Die umstrittene Beschlagnahmung von Referendums-Stimmzetteln durch den kalifornischen Sheriff löst Alarm wegen möglicher Behauptungen wegen Wahlbetrugs aus und untergräbt das Vertrauen der Öffentlichkeit in Wahlen.
Eine umstrittene Entscheidung eines kalifornischen Sheriffs, Hunderttausende Stimmzettel zu beschlagnahmen, hat weit verbreitete Bedenken hinsichtlich der Möglichkeit geweckt, das Vertrauen der Öffentlichkeit in das Wahlsystem zu untergraben. Chad Bianco, der Sheriff von Riverside County, erhielt Haftbefehle zur Beschlagnahmung von rund 650.000 Stimmzetteln, die für ein erfolgreiches Referendum zur Neuverteilung der Wahlbezirke im Bundesstaat abgegeben wurden, basierend auf unbegründeten Vorwürfen des Wahlbetrugs.

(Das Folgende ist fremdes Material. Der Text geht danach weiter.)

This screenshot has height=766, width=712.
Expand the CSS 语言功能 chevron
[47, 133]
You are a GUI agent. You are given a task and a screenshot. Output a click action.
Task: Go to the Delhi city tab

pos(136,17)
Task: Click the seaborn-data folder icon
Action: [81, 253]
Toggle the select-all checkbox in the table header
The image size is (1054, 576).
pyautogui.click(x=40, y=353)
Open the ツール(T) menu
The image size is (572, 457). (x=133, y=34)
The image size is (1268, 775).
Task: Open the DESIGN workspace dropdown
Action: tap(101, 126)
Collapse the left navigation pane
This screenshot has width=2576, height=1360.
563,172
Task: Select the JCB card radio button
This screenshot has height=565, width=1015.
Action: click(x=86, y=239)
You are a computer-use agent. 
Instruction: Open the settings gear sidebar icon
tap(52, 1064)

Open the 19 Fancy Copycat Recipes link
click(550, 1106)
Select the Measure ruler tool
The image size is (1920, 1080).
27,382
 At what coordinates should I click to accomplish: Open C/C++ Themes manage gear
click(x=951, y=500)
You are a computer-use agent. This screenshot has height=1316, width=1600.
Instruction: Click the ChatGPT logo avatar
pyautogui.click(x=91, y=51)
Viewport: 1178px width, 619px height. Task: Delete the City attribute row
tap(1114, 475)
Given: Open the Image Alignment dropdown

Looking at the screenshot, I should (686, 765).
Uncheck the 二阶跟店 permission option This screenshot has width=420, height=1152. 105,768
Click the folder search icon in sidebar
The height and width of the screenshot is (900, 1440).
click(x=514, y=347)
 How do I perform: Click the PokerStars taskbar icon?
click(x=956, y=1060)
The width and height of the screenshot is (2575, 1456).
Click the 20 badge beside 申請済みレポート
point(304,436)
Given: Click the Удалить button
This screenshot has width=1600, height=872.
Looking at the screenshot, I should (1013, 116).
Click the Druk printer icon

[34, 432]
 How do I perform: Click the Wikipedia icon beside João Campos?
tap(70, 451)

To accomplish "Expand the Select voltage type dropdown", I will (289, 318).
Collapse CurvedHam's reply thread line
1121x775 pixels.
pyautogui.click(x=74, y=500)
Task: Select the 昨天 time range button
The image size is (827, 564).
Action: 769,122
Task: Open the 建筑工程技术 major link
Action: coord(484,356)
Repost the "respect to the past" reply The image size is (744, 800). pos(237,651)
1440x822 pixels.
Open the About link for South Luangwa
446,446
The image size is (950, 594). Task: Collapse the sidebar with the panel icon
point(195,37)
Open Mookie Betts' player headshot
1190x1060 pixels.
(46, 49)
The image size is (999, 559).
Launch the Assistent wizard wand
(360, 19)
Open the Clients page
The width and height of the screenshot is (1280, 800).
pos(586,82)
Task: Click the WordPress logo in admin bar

Diese Folge zeigt, wie lokale Beamte schäbige Behauptungen über Unregelmäßigkeiten bei Wahlen ausnutzen können, um Durchsetzungsmaßnahmen zu ergreifen, die die kritische Kette der Stimmzettelverwahrung unterbrechen und die Idee in der Öffentlichkeit bekannt machen Denken Sie daran, dass ein Verbrechen vorliegt. Die Ausführung eines Haftbefehls zur Beschlagnahmung von Stimmzetteln ist ein höchst ungewöhnlicher und kontroverser Schritt, der ernsthafte Alarmglocken hinsichtlich möglicher Versuche schüren lässt, Wahlergebnisse mit zweifelhaften Mitteln anzufechten.